## BEGIN Material shown

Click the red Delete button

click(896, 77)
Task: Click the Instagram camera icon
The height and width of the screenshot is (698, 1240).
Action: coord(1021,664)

## END Material shown

Give back every line of the material above without changing anything.

** Exercise answer **
Click the red Delete button

click(896, 77)
Task: Click the Instagram camera icon
The height and width of the screenshot is (698, 1240).
Action: coord(1021,664)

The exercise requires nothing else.